BLOC DE TEXTE ::

....

En 2019, quelques mois seulement après la publication du décret présidentiel, le SPT a publié un avis juridique adressé aux autorités brésiliennes demandant l'abrogation du décret afin que le système brésilien de prévention de la torture puisse fonctionner de manière efficace et indépendante.
"Toutefois, le Brésil n'a pas apporté de réponse satisfaisante aux préoccupations du SPT", a déclaré Mme Dias.
"Bien qu'un tribunal fédéral ait émis une injonction temporaire suspendant les effets du décret, cela ne constitue pas une solution permanente et ne garantit pas le fonctionnement indépendant du MNP", a-t-elle ajouté.
Un projet de décret législatif est actuellement devant le Congrès qui, s'il est approuvé, suspendra les effets du décret. Une action en justice est également en cours d'examen par la Cour suprême du Brésil.
C'est une question urgente. Sans le soutien financier et administratif des autorités, le MNPCT, qui est censé visiter et contrôler régulièrement les prisons et autres lieux de détention, sera à peine opérationnel.
Suzanne Jabbour, Présidente du SPT
Mme Dias a déclaré que le SPT était arrivé au Brésil à un moment crucial pour soutenir les efforts visant à annuler le décret et à renforcer le MNP et le système national de prévention de la torture.

....

DONNÉES À EXAMINER ::
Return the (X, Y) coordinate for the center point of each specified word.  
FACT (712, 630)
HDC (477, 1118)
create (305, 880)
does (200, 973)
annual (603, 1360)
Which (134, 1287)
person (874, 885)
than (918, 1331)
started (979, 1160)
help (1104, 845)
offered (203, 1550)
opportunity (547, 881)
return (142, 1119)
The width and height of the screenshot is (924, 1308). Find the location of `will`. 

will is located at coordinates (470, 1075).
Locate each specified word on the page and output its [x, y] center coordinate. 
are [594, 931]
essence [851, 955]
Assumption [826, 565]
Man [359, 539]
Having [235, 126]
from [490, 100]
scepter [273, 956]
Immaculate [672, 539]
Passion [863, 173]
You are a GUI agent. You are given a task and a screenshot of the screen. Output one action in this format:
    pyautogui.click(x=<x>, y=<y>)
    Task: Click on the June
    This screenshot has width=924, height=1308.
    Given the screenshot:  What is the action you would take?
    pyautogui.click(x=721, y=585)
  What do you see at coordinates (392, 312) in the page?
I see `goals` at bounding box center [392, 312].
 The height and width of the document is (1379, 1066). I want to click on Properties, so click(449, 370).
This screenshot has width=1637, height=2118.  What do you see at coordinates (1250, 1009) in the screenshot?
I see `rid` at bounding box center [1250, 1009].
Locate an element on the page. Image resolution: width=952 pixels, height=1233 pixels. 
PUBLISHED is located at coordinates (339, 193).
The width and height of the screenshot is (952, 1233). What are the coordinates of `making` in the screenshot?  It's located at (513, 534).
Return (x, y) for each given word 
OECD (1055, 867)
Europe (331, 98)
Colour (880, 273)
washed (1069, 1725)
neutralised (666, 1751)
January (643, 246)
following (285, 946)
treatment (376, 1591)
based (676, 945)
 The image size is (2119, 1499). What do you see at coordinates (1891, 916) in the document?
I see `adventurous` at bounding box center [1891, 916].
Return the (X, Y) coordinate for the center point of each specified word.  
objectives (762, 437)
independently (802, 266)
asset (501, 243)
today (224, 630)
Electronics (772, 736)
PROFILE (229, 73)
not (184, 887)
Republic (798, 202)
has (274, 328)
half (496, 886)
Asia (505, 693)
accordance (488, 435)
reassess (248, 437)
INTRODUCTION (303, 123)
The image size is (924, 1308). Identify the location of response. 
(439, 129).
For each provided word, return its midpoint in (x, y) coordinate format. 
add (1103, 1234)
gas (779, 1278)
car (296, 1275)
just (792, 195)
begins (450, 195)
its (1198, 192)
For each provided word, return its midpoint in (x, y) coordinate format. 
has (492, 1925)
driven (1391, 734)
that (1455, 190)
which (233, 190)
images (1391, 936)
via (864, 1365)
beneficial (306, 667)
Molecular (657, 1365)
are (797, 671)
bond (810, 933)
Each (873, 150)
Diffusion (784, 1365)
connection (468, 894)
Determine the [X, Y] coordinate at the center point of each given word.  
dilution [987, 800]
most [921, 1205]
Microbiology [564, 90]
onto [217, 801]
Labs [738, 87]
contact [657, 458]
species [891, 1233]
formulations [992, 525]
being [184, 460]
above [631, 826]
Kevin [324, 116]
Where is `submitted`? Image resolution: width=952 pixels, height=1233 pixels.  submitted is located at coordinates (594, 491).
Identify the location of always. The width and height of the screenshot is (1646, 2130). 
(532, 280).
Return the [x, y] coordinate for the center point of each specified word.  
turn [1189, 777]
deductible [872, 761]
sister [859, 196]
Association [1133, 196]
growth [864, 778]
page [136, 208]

....

TÂCHE ASSIGNÉE 1 :: D'après l'extrait sur la prévention de la torture au Brésil, quelle juridiction examine actuellement une action en justice ?
TÂCHE ASSIGNÉE 2 :: Relevez tous les sigles qui figurent dans l'extrait sur la prévention de la torture au Brésil.
TÂCHE ASSIGNÉE 3 :: Veuillez prolonger l'extrait sur la prévention de la torture au Brésil en reprenant après sa dernière phrase.
Ce matériel est sans lien avec l'extrait sur la prévention de la torture au Brésil.

ESPACE RÉPONSE 1 :: La Cour suprême du Brésil.

ESPACE RÉPONSE 2 :: SPT, MNP, MNPCT

ESPACE RÉPONSE 3 ::
"C'est la première fois que le SPT effectuera une mission axée sur des dialogues de haut niveau avec les trois branches du gouvernement", a-t-elle déclaré. "Lors de ses rencontres avec les autorités, le SPT pourra leur rappeler les engagements du Brésil au titre du Protocole facultatif à la Convention contre la torture."
"L'approche du SPT, qui consiste à avoir des conversations directes et franches avec les autorités, est une évolution bienvenue qui rend les États plus responsables de leurs actions, en particulier lorsqu'ils ne respectent pas leurs obligations au titre de l'OPCAT", a ajouté Mme Dias.
La délégation du SPT rencontrera également des organisations de la société civile et des associations de membres des familles des personnes détenues. Il est essentiel que leurs voix soient entendues, car les récents changements de politique du gouvernement ont réduit leur participation aux espaces civiques et aux débats de politique publique liés à la prévention de la torture.
Le Brésil possède actuellement la troisième plus grande population carcérale du monde, avec plus de 800 000 personnes privées de liberté. La surpopulation imprègne l'ensemble du système pénitentiaire et les conditions de détention au Brésil sont depuis longtemps qualifiées de cruelles, inhumaines et dégradantes,
La pandémie de la COVID-19 n'a fait qu'aggraver les conditions de détention. Le manque d'accès à l'eau, aux soins de santé, à l'air frais et aux produits hygiéniques a rendu impossible la mise en œuvre de tous les protocoles de sécurité recommandés pour prévenir la propagation des infections dans les environnements fermés.
En outre, les personnes privées de liberté ont été soumises à de longues périodes d'isolement pendant la pandémie, les visites dans les prisons et autres établissements étant suspendues.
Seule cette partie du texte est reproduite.